Depois de suportarem a fome, o escorbuto e o suicídio do capitão a bordo de um navio mercante holandês destruído, o piloto – o major John Blackthorne (interpretado pelo ator Cosmo Jarvis) – naufraga com os sobreviventes da sua tripulação, perto do litoral de Anjiro.

Lá, captores armados de espadas lançam os náufragos em um fosso, onde eles aguardarão o seu destino.

Blackthorne consegue evitar sua execução, mas um membro da sua equipe não tem a mesma sorte. Ele é amarrado e colocado em um caldeirão, onde é cozido lentamente até a morte.

Não, eles não estão em Westeros, por mais que as críticas favoráveis recebidas pela série comparem Xógun: A Gloriosa Saga do Japão com Game of Thrones. Trata-se do Japão do ano 1600, uma época de grandes distúrbios, depois de dois séculos de guerras civis.

Aqui, Blackthorne – inspirado no navegador real William Adams (1564-1620), o primeiro inglês a chegar ao Japão – precisa se integrar a uma realidade estrangeira brutal, enquanto o instável governo dos cinco regentes ameaça se dividir em facções beligerantes após a morte do Taikō, o regente imperial aposentado.

Missionários católicos aumentam o antagonismo contra Blackthorne, que é protestante. E sua sobrevivência pode depender de uma aliança com Lorde Yoshii Toranaga (Hiroyuki Sanada), que, aparentemente, também foi marcado para morrer pelos políticos rivais.

- Ação necessária -
Extraia do trecho sobre a série Xógun a passagem que vai de "Depois de suportarem" até "de guerras civis.", inclusive, sem alterar nenhuma palavra nem sinal.

- Dados registrados -

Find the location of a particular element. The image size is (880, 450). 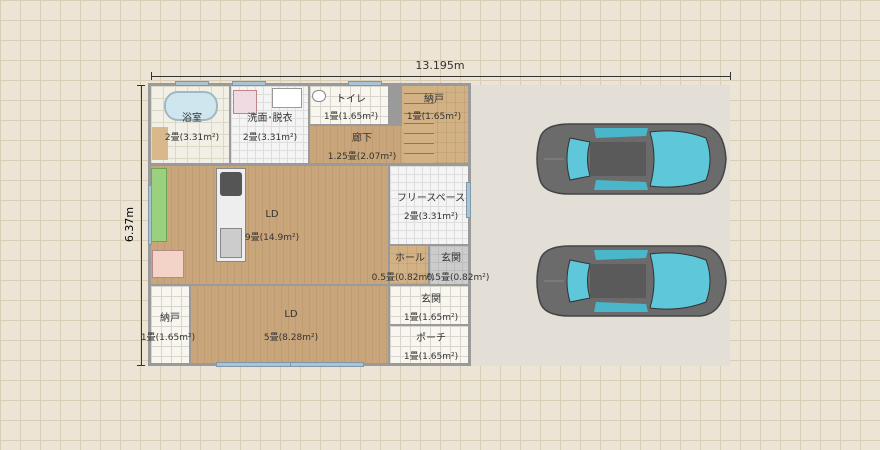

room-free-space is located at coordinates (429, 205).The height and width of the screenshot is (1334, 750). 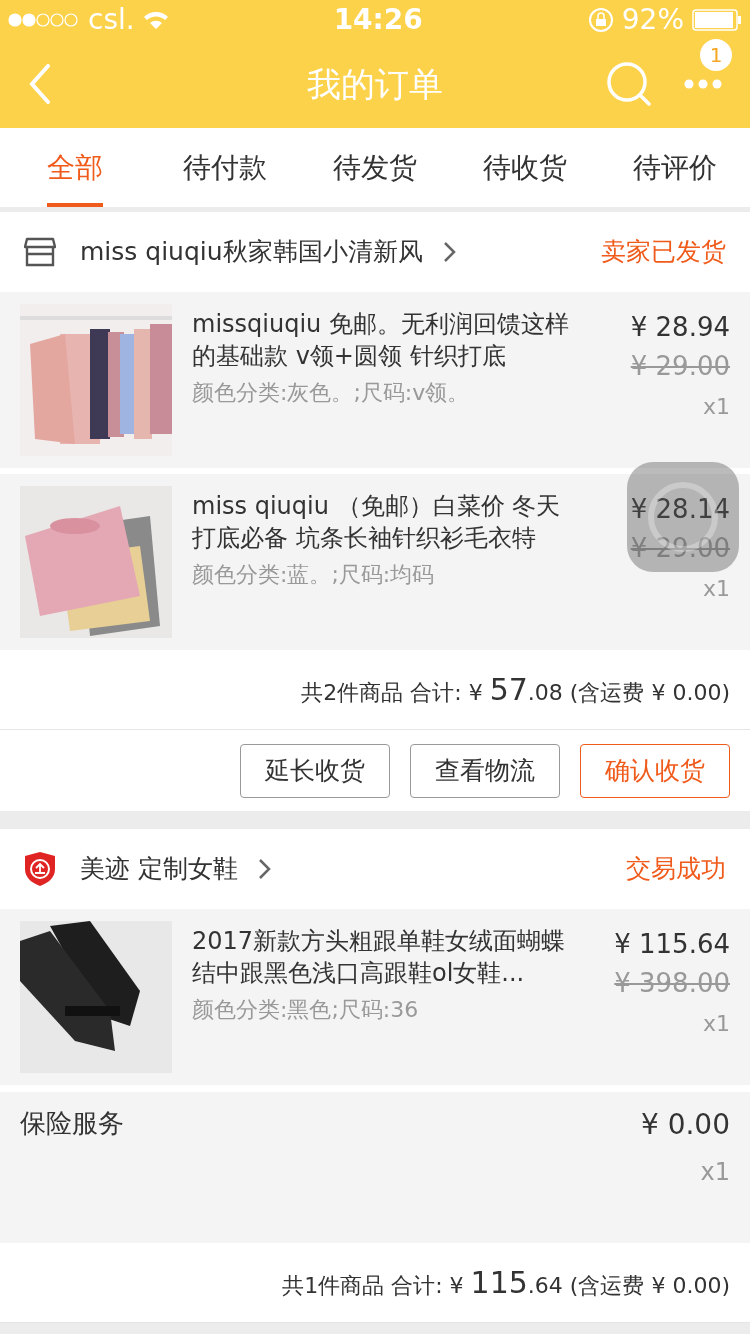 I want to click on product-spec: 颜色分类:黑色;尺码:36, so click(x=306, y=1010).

- Sua solução -
Depois de suportarem a fome, o escorbuto e o suicídio do capitão a bordo de um navio mercante holandês destruído, o piloto – o major John Blackthorne (interpretado pelo ator Cosmo Jarvis) – naufraga com os sobreviventes da sua tripulação, perto do litoral de Anjiro.

Lá, captores armados de espadas lançam os náufragos em um fosso, onde eles aguardarão o seu destino.

Blackthorne consegue evitar sua execução, mas um membro da sua equipe não tem a mesma sorte. Ele é amarrado e colocado em um caldeirão, onde é cozido lentamente até a morte.

Não, eles não estão em Westeros, por mais que as críticas favoráveis recebidas pela série comparem Xógun: A Gloriosa Saga do Japão com Game of Thrones. Trata-se do Japão do ano 1600, uma época de grandes distúrbios, depois de dois séculos de guerras civis.